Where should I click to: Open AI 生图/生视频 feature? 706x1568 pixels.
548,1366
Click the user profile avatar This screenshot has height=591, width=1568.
* * *
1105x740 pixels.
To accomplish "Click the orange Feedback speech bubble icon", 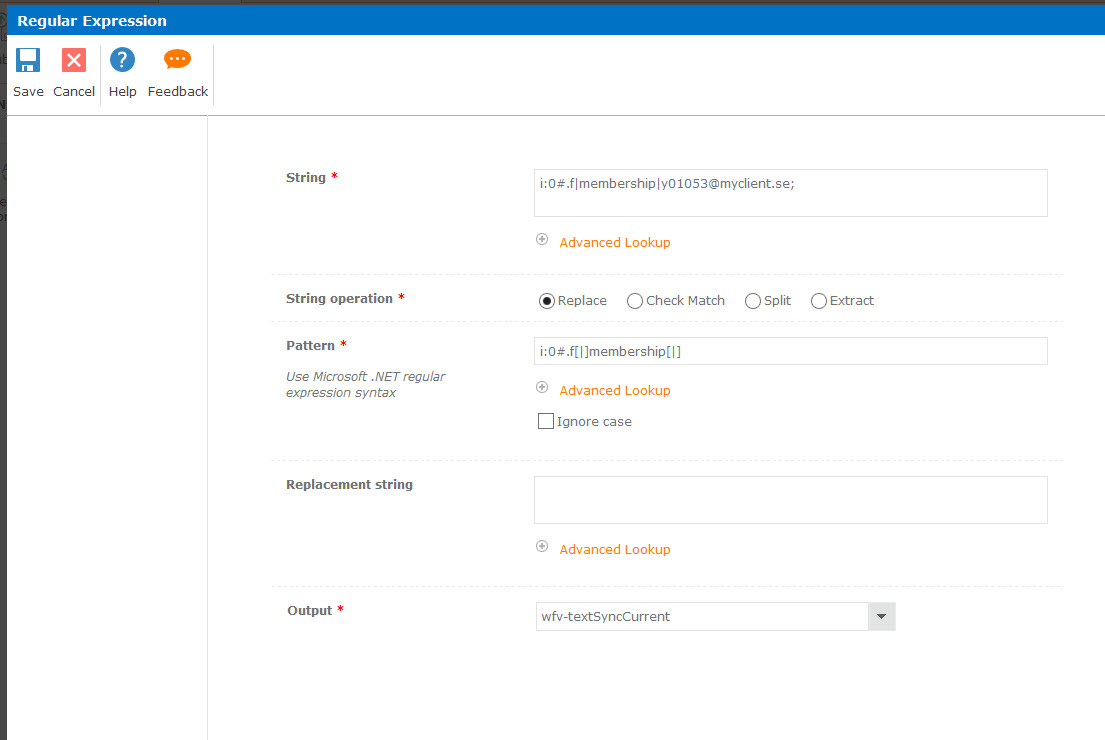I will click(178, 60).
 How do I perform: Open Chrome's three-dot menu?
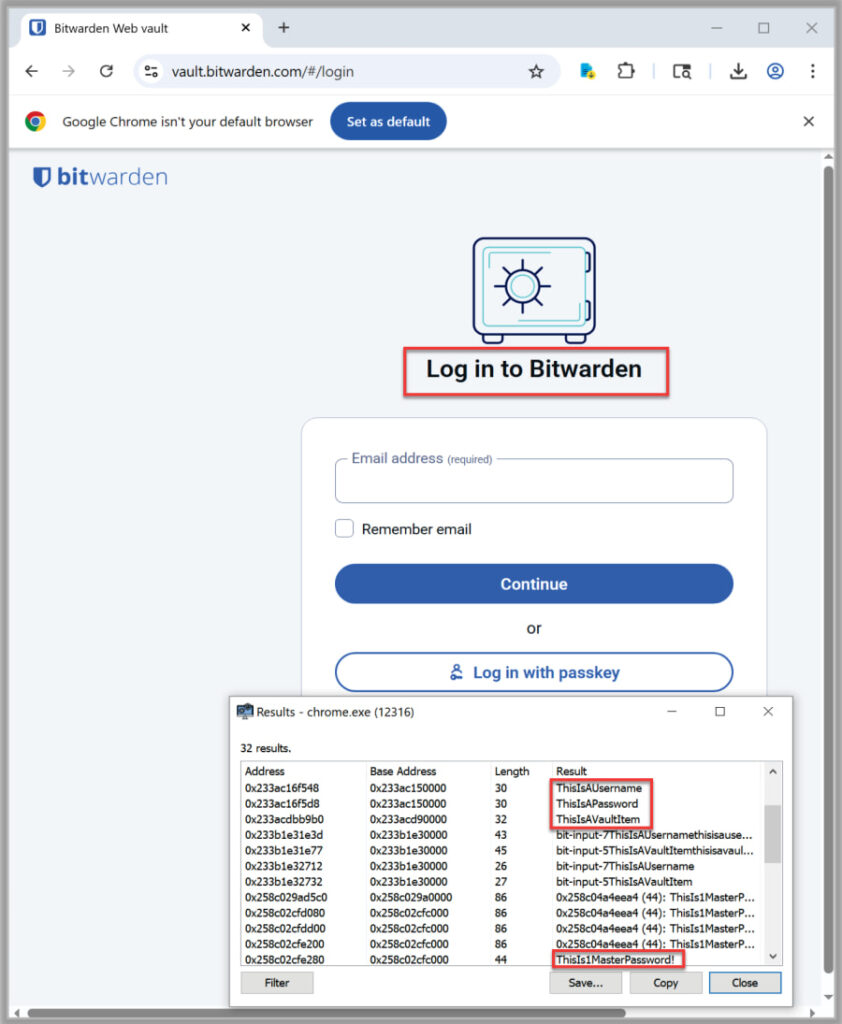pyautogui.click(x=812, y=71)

Goal of the exercise -
All lines above between those holding "Where should I" and "Click the user", inclusive, must be set down unchanged, and no other line may be included.

Task result -
Where should I click to: Open AI 生图/生视频 feature? 706x1568 pixels.
548,1366
Click the user profile avatar This screenshot has height=591, width=1568.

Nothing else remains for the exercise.